## EXERCISES:
**a.** In the bushfire account, at what time did the sky turn black when the fire came close?
**b.** Continue the bushfire account from where it stops.

Nothing stirred. Not a leaf. Not an insect. Not a bird. The apocalypse - all noise and fury days earlier - left in its wake deathly, unearthly quiet.
Photographer Sylvia Liber clicked away, capturing images of this once green landscape turned monochrome. I wondered how it would be possible to convey in words the magnitude and completeness of this destruction. The flames had moved on but life itself was extinguished.
This moment, on the second last day of 2019, on a road just reopened to the media, is etched in memory. And, along with many others, it's been stirring in the dead of night made sleepless by the heatwave just passed.
The dread when the fire came perilously close to where we live, turning the sky black at 3pm. SES tape on the letterbox, signifying we had been advised in person to decide whether to stay and fight or leave. The decision to stay. Neighbours gathering in the street to support each other, finding comfort in company. Lying awake later, wondering how I'd react if the flames came. Have we made the wrong decision? Will I crumble? Will I die?
The feeling of powerlessness the following week when the flames returned and we fled, not wanting to endure that terror again. Driving in convoy up the highway to safety in Sydney. She in the Jeep and I in the van, both vehicles grey with ash and packed with possessions and Jack, the ancient golden retriever. The realisation we'd become climate refugees. The neighbourhood survived but only just. Had the wind shift that sent the flames away taken 10 minutes longer to arrive, the suburb would have been lost.

## DATA PROVIDED:
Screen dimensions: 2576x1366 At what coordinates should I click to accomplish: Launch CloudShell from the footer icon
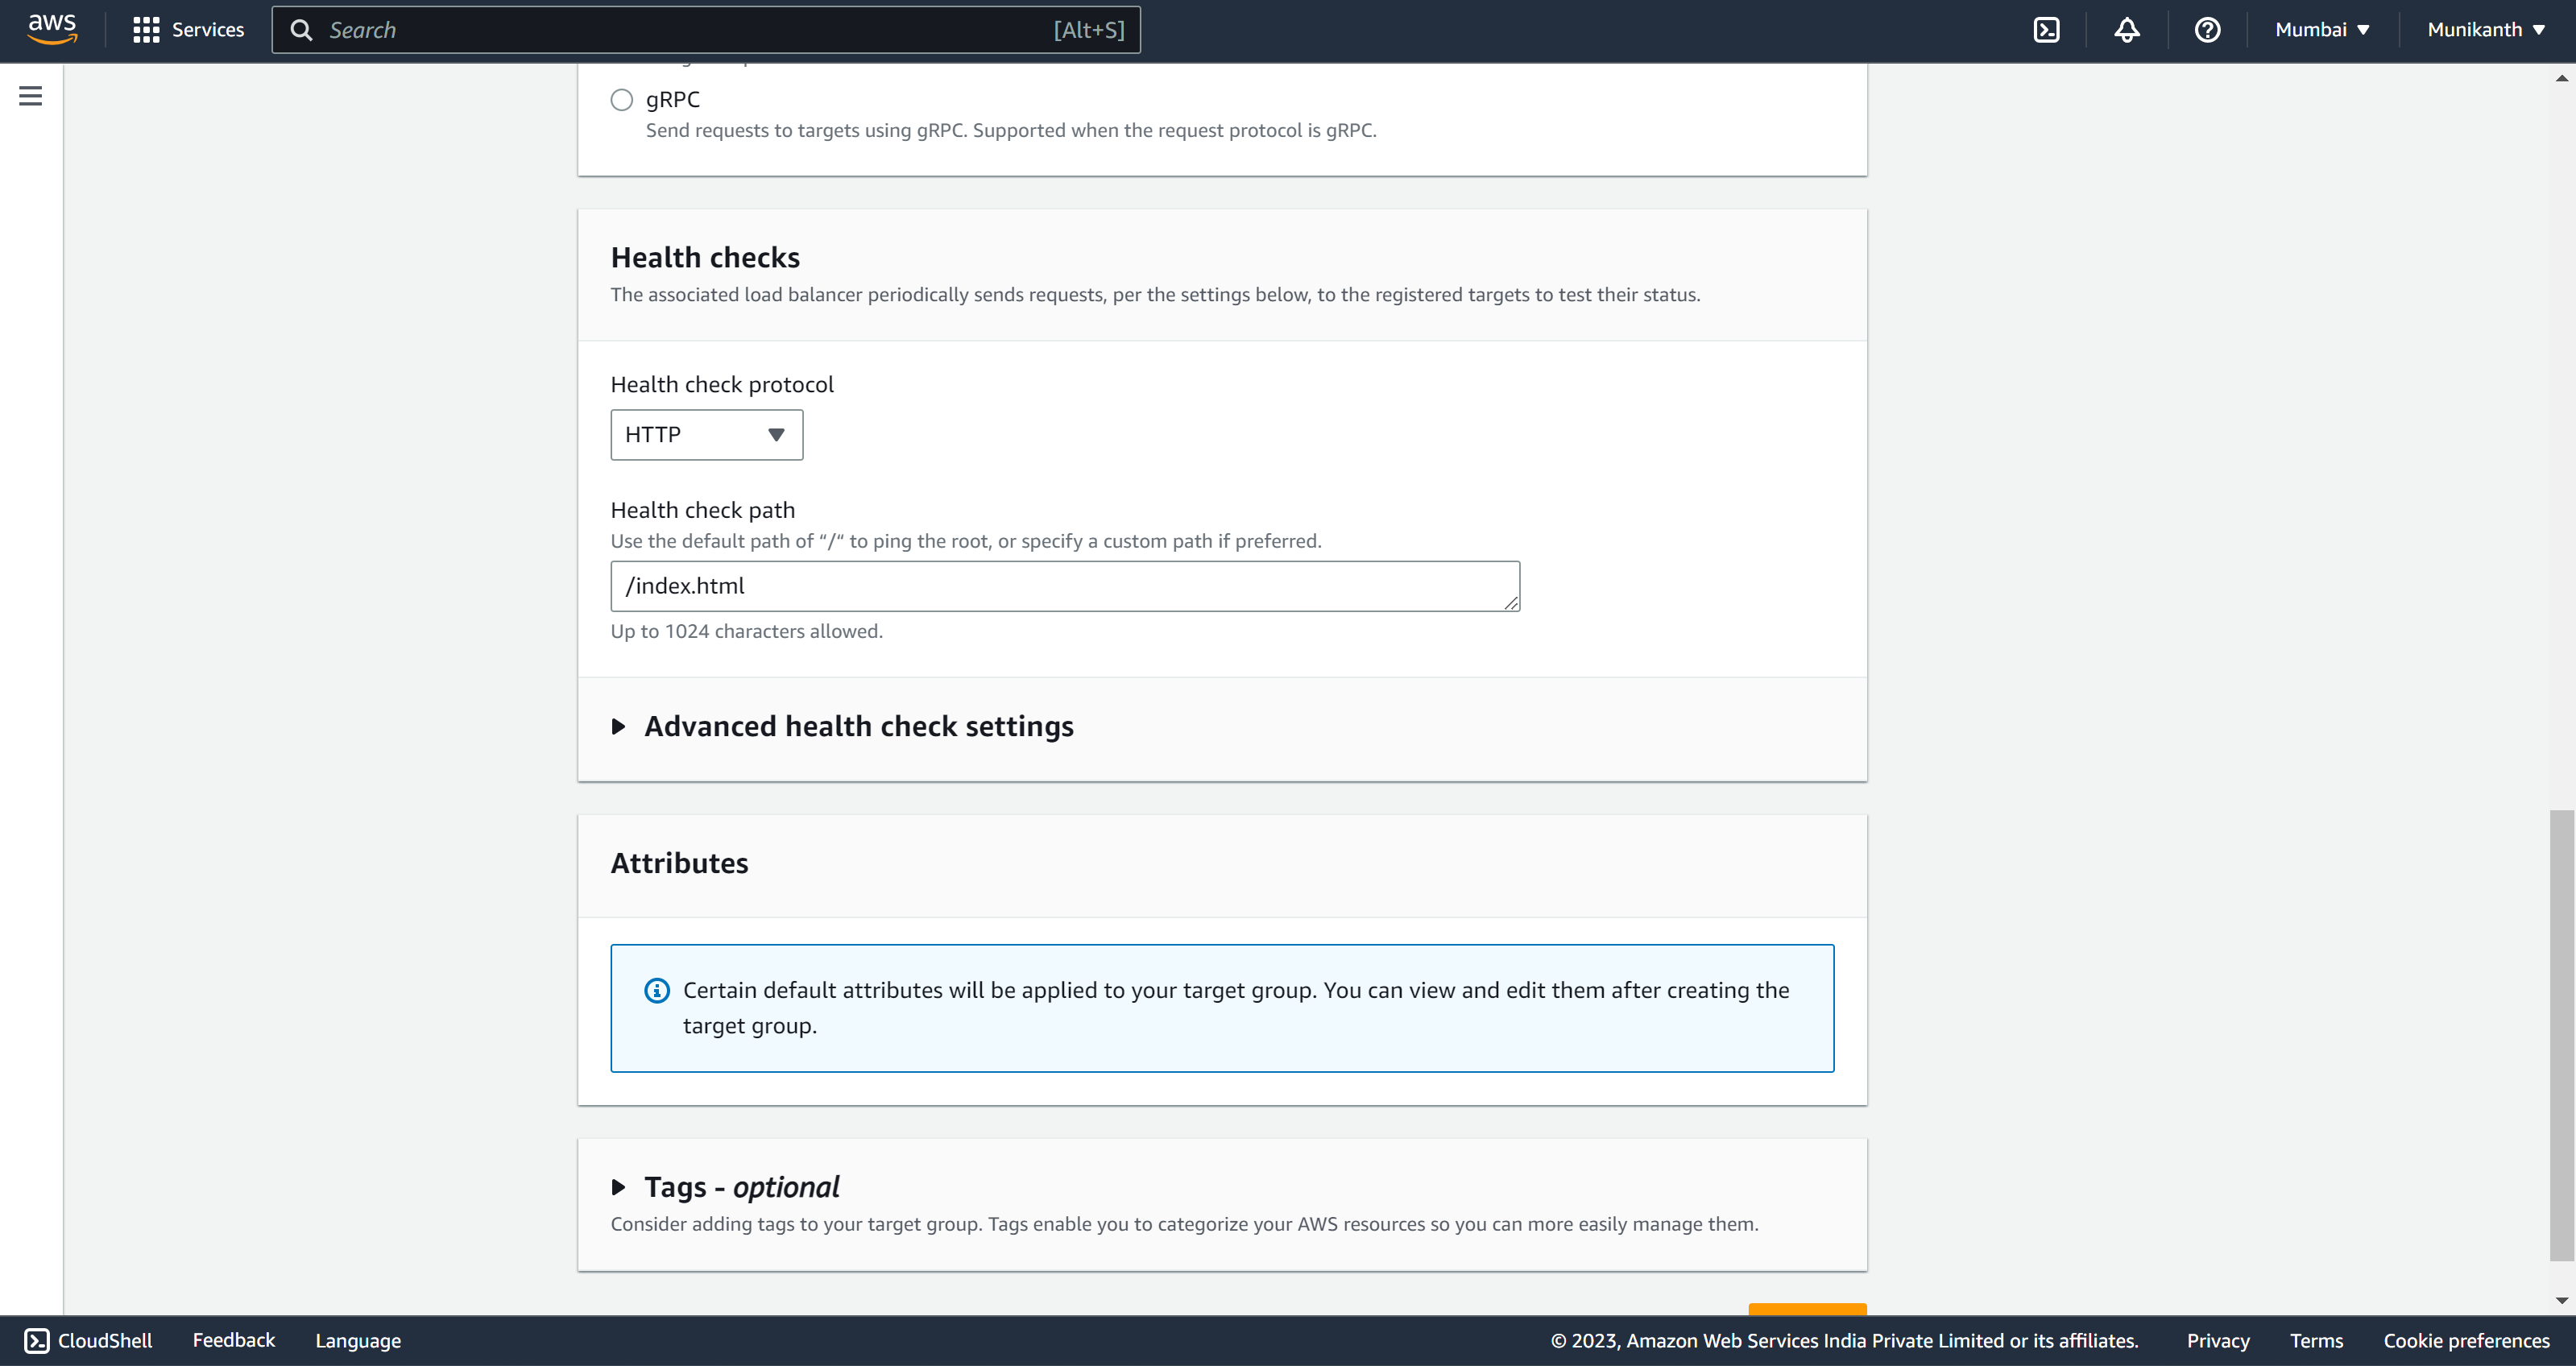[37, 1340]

* * *

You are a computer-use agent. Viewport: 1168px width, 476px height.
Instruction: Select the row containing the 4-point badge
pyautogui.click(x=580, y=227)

* * *

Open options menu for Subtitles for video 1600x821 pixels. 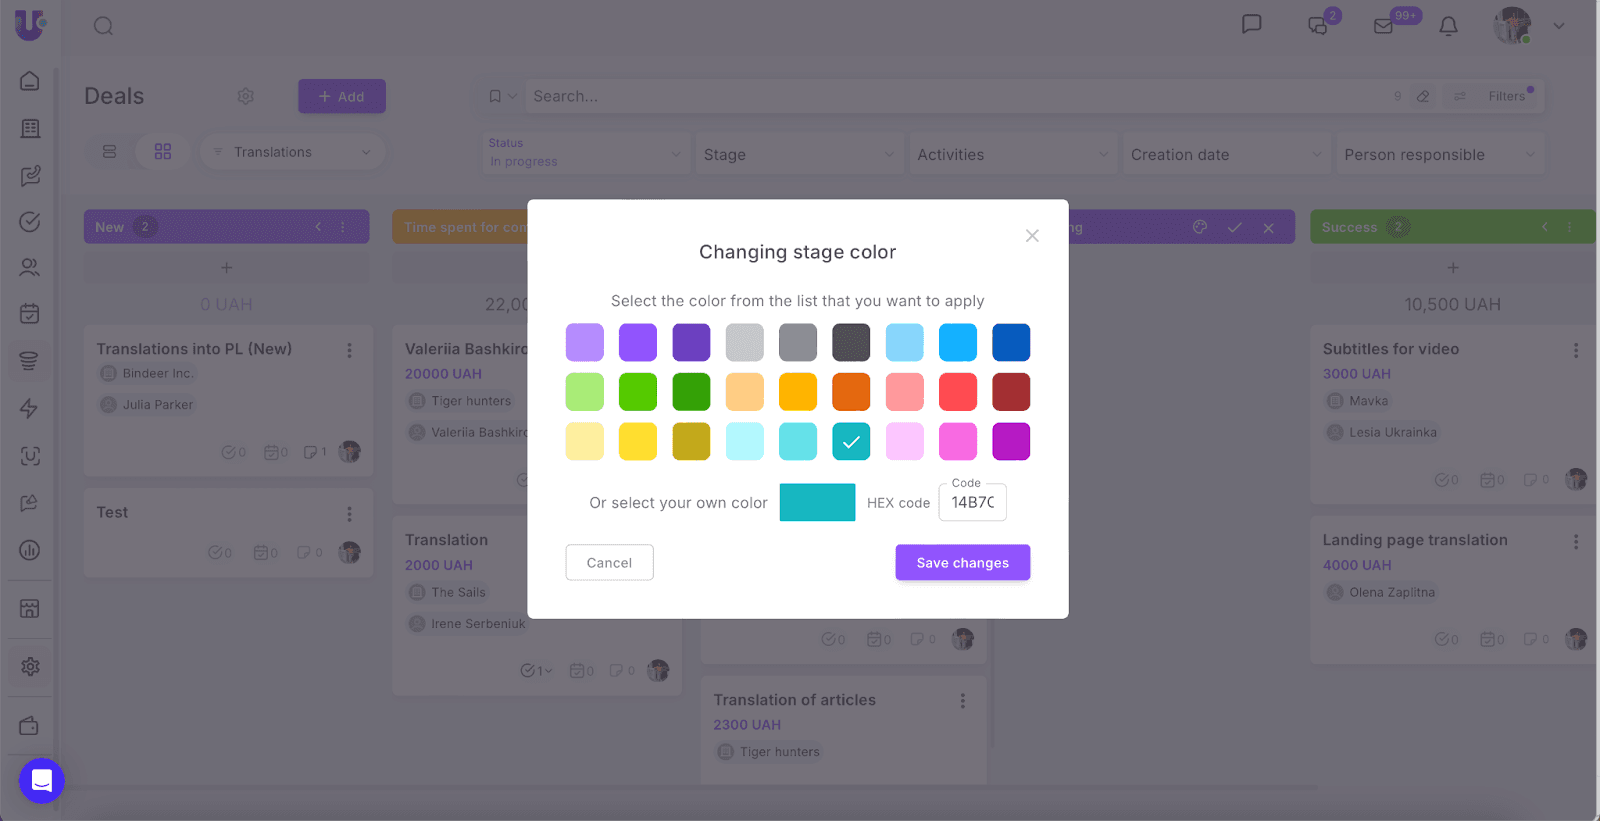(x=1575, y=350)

## ANSWERS TO THE PROBLEMS:
**a.** At 3pm.

**b.**
All of this came flooding back this past week as record springtime heat swamped the south-east of Australia and scores of fires flared up.
Smouldering anger deep within also reignited. The ignored warnings. The disappearing prime minister. The tourists who insisted on staying, determined to have that summer holiday come what may, then complained when they were stuck in towns without power and no safe way out.
The amnesia with the coming of the COVID disaster that saw one government embrace a gas-led recovery, extracting more of the stuff that helped drive the firestorm, and its captured successor continue down the same fossil fuel path. The amnesia that threw out tax incentives to business operators, enabling them to buy monstrous, petrol-guzzling American trucks no other country wants.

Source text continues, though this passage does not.